Top of Task data
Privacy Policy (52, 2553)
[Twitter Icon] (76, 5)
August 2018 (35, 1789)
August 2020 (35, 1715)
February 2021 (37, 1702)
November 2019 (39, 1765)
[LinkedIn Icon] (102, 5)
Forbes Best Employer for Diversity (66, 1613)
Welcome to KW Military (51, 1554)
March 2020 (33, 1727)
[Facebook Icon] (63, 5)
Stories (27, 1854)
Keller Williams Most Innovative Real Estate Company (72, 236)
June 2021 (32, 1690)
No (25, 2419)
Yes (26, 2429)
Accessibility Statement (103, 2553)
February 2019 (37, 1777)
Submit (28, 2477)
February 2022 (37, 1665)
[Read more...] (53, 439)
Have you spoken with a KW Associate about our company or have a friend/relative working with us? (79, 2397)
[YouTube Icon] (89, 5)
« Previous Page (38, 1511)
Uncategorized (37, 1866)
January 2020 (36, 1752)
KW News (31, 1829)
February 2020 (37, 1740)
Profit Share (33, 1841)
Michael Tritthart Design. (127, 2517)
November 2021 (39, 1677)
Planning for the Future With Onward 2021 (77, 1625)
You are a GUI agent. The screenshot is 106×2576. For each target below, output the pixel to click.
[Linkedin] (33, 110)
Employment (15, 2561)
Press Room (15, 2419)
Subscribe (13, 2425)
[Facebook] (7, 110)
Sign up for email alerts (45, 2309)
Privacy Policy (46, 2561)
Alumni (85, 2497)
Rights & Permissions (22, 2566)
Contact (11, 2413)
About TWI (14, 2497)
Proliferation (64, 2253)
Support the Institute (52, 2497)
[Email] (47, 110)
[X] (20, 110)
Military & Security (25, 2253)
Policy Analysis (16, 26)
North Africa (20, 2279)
Bottom of Task data
Top of Task data
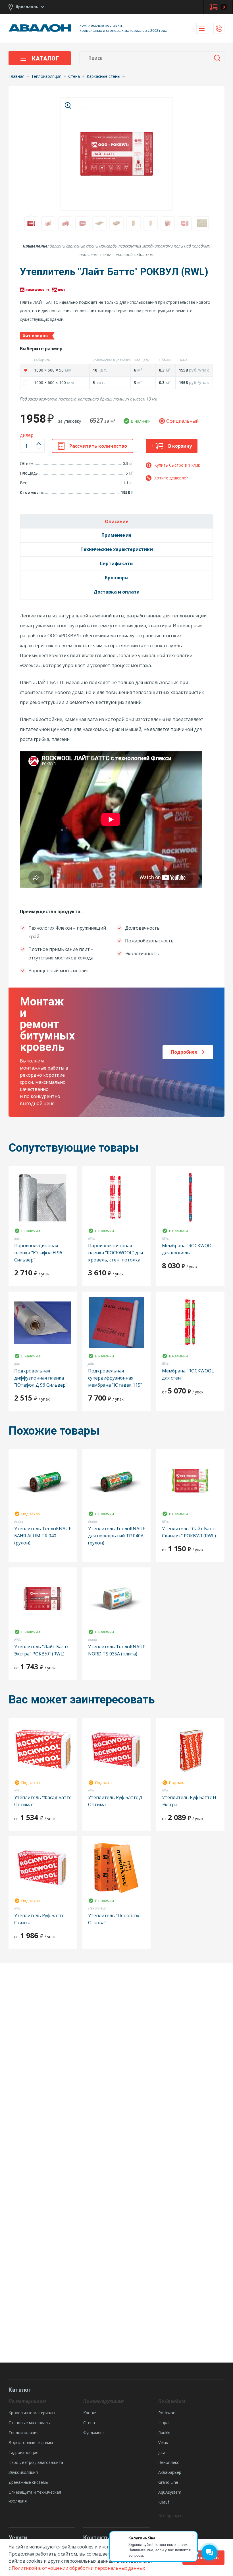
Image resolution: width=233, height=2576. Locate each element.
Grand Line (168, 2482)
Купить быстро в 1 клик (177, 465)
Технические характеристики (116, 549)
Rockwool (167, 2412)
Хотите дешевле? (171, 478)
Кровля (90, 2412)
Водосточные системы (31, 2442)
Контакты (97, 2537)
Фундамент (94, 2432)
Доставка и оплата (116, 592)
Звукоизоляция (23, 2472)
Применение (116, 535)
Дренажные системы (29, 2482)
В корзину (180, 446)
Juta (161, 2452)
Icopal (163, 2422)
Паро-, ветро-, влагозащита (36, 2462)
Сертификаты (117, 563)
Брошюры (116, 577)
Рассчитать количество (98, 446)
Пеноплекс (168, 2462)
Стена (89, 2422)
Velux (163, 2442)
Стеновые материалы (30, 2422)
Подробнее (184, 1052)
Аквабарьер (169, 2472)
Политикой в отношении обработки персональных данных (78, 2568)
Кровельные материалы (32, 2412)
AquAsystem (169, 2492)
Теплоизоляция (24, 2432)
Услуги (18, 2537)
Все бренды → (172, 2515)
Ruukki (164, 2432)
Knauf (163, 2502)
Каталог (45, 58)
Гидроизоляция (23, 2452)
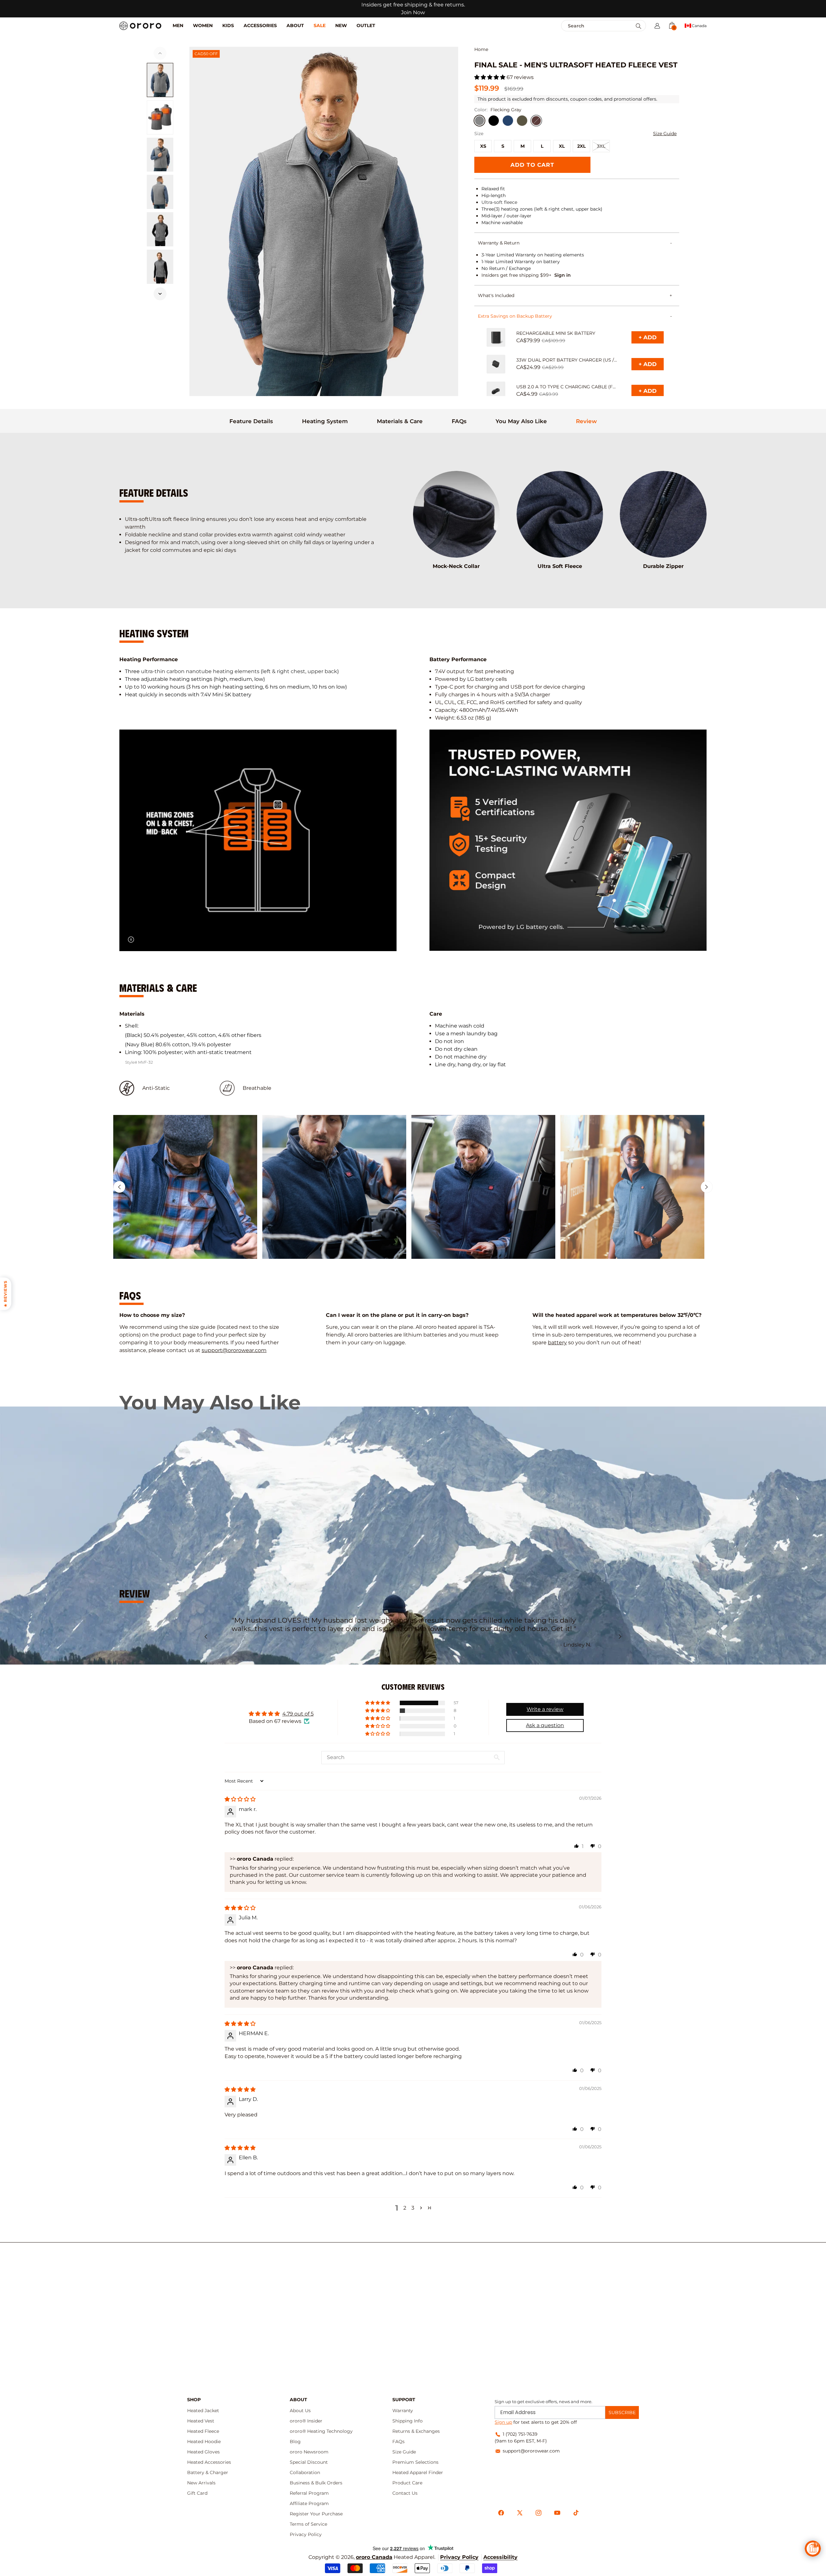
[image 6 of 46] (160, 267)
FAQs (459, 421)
Bottom of Task data
Top of Task data
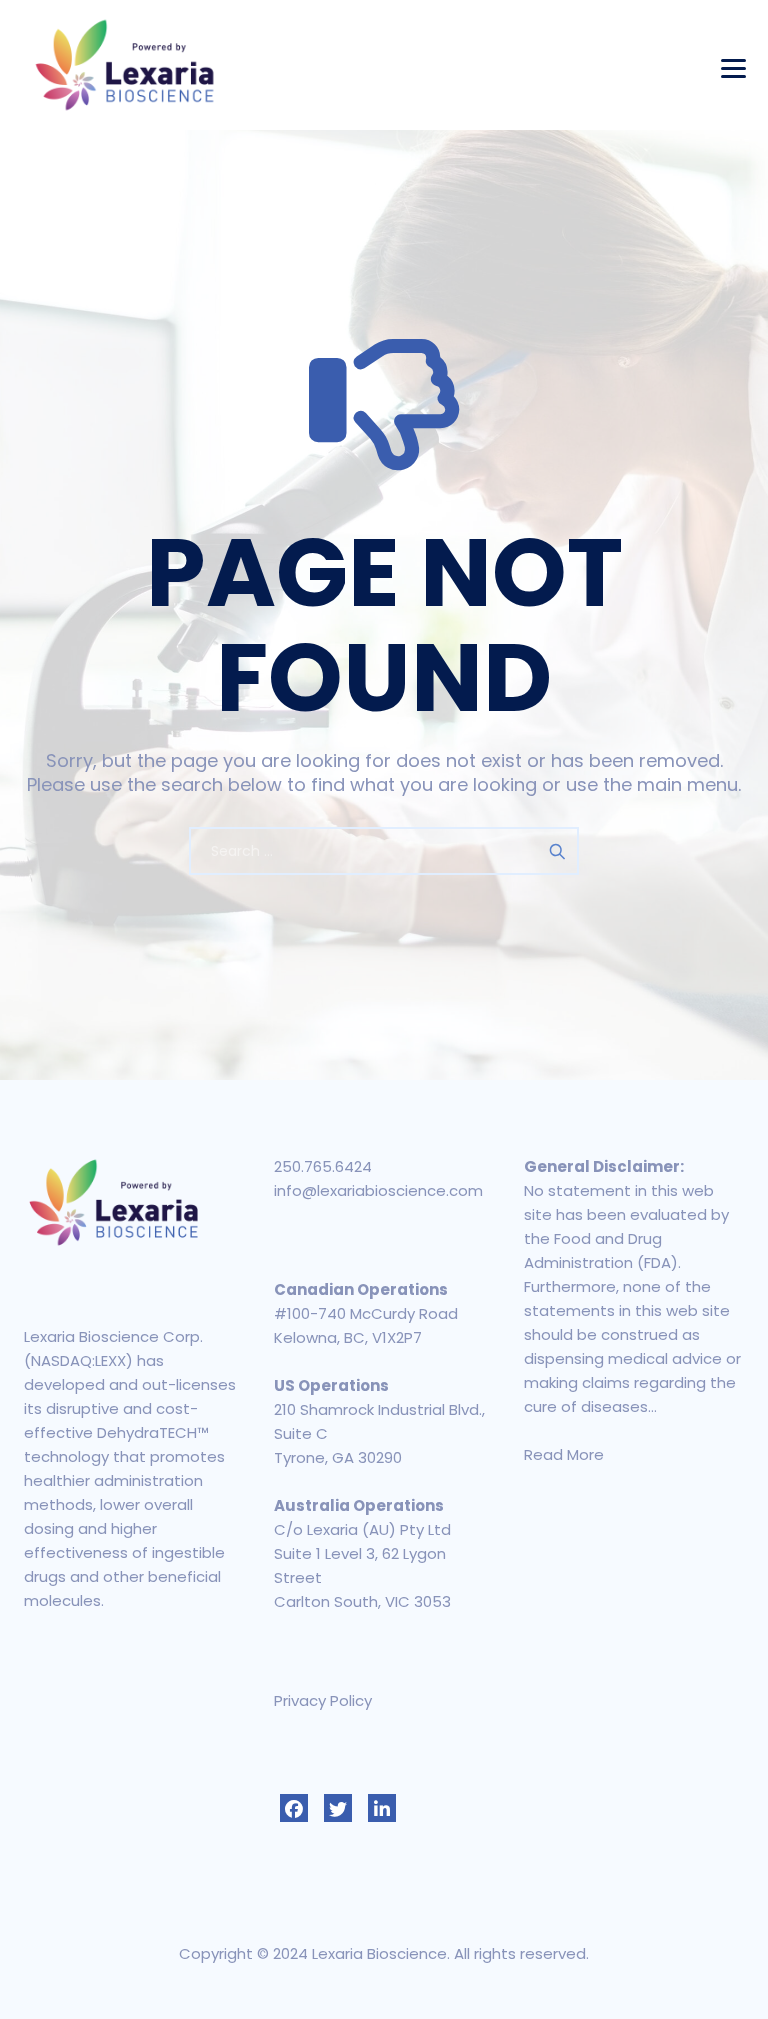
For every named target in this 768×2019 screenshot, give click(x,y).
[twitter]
Bottom of Task data
• **Task statement**:
Of all the entries above, output exactly the lines between the one holding "June 2021 (32, 1690)" and the one holding "[Read more...] (53, 439)", inclusive.

• **Output for this task**:
June 2021 (32, 1690)
No (25, 2419)
Yes (26, 2429)
Accessibility Statement (103, 2553)
February 2019 (37, 1777)
Submit (28, 2477)
February 2022 (37, 1665)
[Read more...] (53, 439)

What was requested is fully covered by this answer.